North African Stability Powers Europe’s Energy Transition

But NATO and the EU face a strategic test in their southern neighborhood.
June 17, 2025

The dispute over the Western Sahara, despite being one of North Africa’s most protracted conflicts, has long been perceived as an issue with little bearing on Europe’s core interests. This view, however, has become dangerously outdated. The region, and especially Morocco, is emerging as a key partner in Europe’s ongoing and accelerated green energy transition whose aims include reducing the continent’s dependence on Russian hydrocarbons. But ongoing challenges to Rabat’s sovereignty over the Western Sahara, which the United States recognized in 2020, pose serious risks to this transition. This has far-reaching implications for NATO’s southern security and the EU’s energy resilience.

Recent developments, including statements by UK Foreign Secretary David Lammy that reflect London’s support of Morocco’s autonomy plan for the territory, show that the some policy circles no longer see the issue as a peripheral concern. This development is propitious. The Polisario Front, which supports independence for Western Sahara and has long received military and diplomatic support from Algeria, ended a decades-long armistice by reigniting hostilities in 2020. The result is a lingering threat that regional instability could return, with stakes far higher than those in past decades. The biggest concern is arguably the materiel—including drones and asymmetric warfare capabilities—that Iran has provided the Polisario and the training given to its fighters, some of whom were deployed in Syria to prop up the Assad regime. This adds a new dimension to a hybrid threat that may arise on Europe’s energy frontier.

Morocco lies just south of the Strait of Gibraltar, a chokepoint for European trade, data cables, and energy flows. The country, a strategic NATO partner, plays a critical role in safeguarding these routes and hosting key joint military exercises, such as “African Lion”. As a leading African producer of renewable energy, particularly solar and wind, Morocco is also a key player in Europe’s ambitions to diversify its energy mix. It has the potential to export clean energy in significant quantities to the continent through undersea cables and green hydrogen partnerships. But Polisario opposition to Morocco’s autonomy plan for Western Sahara threatens to derail economic ambitions at a time when the EU seeks strategic autonomy in energy and technology.

A destabilized neighborhood on Europe’s southern flank could imperil infrastructure projects critical to the EU Green Deal and initiatives such as the Global Gateway. It could also endanger efforts by individual member states to pursue their own strategic energy cooperation projects, such as those outlined in Italy’s Mattei Plan, or broader projects, such as trans-Mediterranean energy corridors, digital connectivity, and rare-earth supply chains. With actors such as Iran and Russia continuing to exploit ambiguity over Western Sahara and support the Polisario Front, the risk of delaying or sabotaging Europe's climate and energy goals is real.

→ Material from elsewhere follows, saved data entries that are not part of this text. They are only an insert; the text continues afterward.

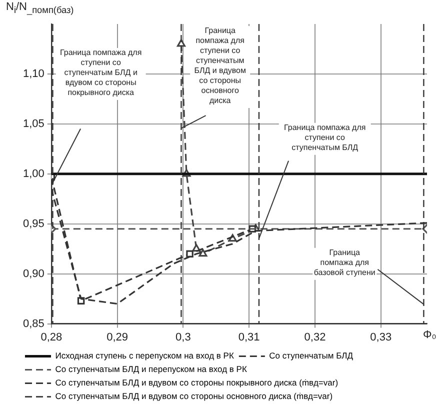 This screenshot has height=413, width=441. Describe the element at coordinates (196, 383) in the screenshot. I see `legend-label: Со ступенчатым БЛД и вдувом со стороны покрывного диска (ṁвд=var)` at that location.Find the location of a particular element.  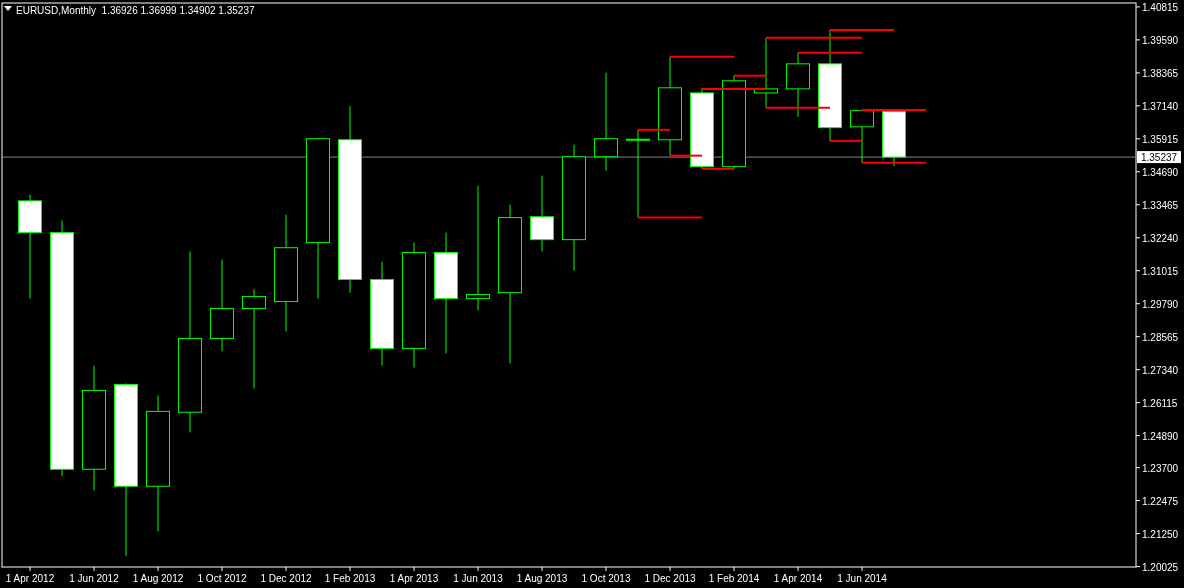

x-tick-label: 1 Apr 2013 is located at coordinates (414, 578).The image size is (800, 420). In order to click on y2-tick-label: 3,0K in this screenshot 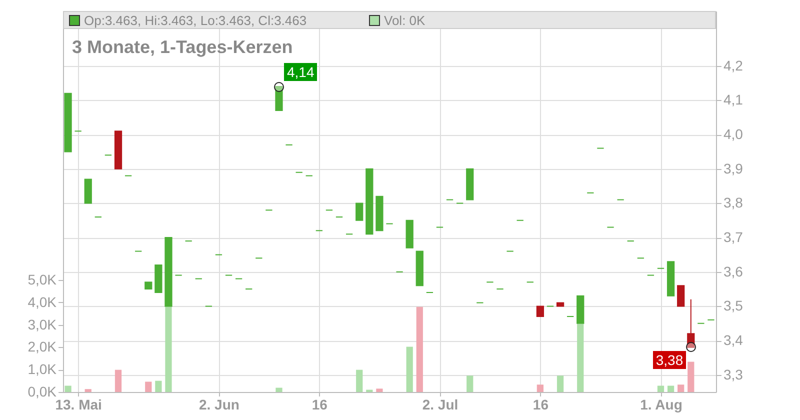, I will do `click(43, 324)`.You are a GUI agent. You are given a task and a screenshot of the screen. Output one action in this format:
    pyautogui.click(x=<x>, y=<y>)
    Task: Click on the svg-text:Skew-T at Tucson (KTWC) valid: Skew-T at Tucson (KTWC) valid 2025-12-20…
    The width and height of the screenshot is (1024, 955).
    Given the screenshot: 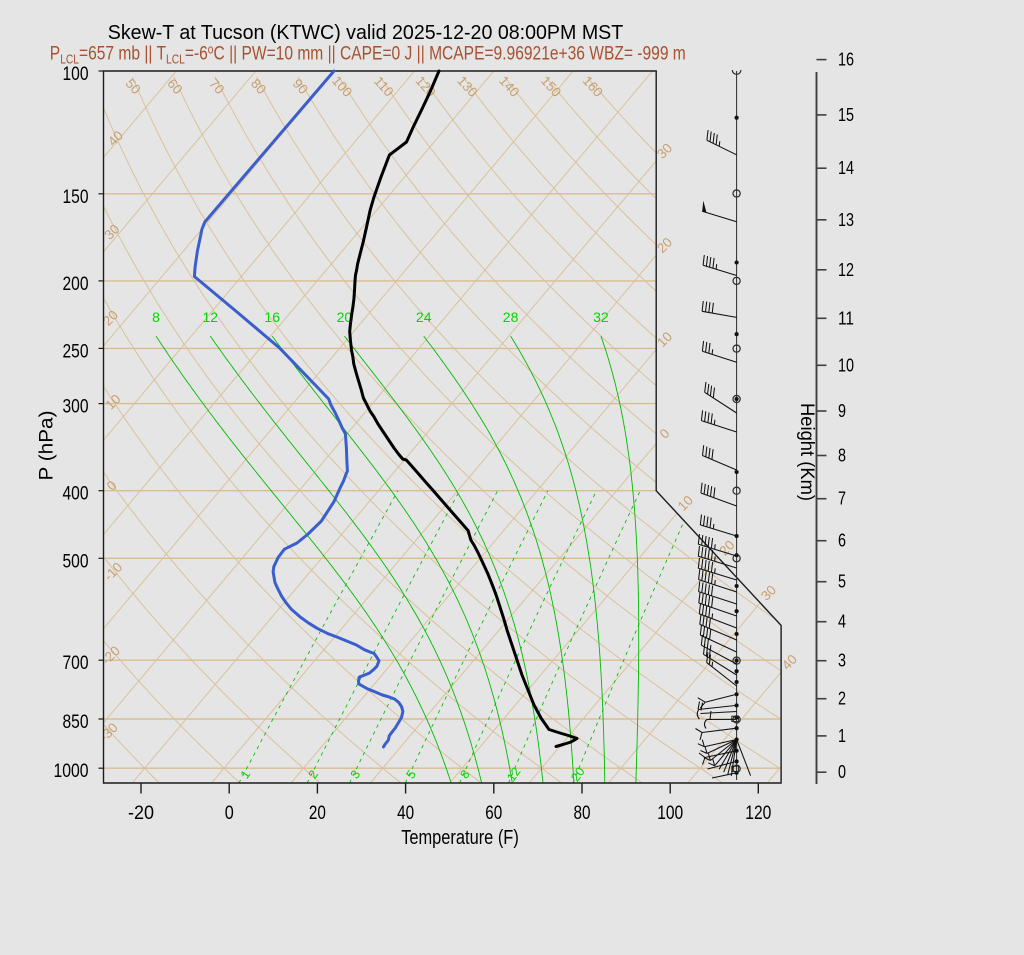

Key NATO allies—including the United Kingdom, the United States, Germany, and France —have already approved Morocco’s autonomy plan, and their action represents a growing consensus on a path forward, one that aligns with the EU’s strategic energy interests. Yet divisions within the bloc and ongoing legal disputes, including a European Court of Justice ruling undermining Brussels’ trade agreements with Morocco, create legal and political uncertainty that hinders long-term energy investment and weaken Brussels’ influence in its southern neighbourhood.

Persistent ambiguity over Western Sahara’s status also enables radicalization across the Sahel, where jihadist groups continue to exploit ungoverned spaces and porous borders. NATO is supporting counterterrorism operations and capacity building in the region, but these efforts will be less effective without a resolution of the conflict, which could leave Morocco’s southern frontier a magnet for hybrid warfare tactics ranging from misinformation campaigns to sabotage operations against energy and digital infrastructure. This underscores the need to address unresolved tensions that, as NATO’s recent meetings with its Mediterranean Dialogue and Istanbul Cooperation Initiative partners confirmed, link instability in the Sahel to Euro-Atlantic security.

The Western Sahara is not an isolated conflict. It is a frontline in Europe’s energy future and in NATO’s ability to adapt to evolving hybrid threats. It is where climate policy meets geopolitics, where trade meets territorial disputes, and where the credibility of Europe’s strategic autonomy is tested. NATO and the EU must step up their roles in North Africa if their energy and security interests, and the region’s stability, are to be secured.

Maurizio Geri's research has received funding from the EU’s Horizon 2020 program under the Marie Skłodowska-Curie grant agreement No. 101105349. Views and opinions expressed are, however, those of the author only and do not necessarily reflect those of the EU, the Research Executive Agency, or GMF. Neither the EU nor the granting authority nor GMF can be held responsible for them.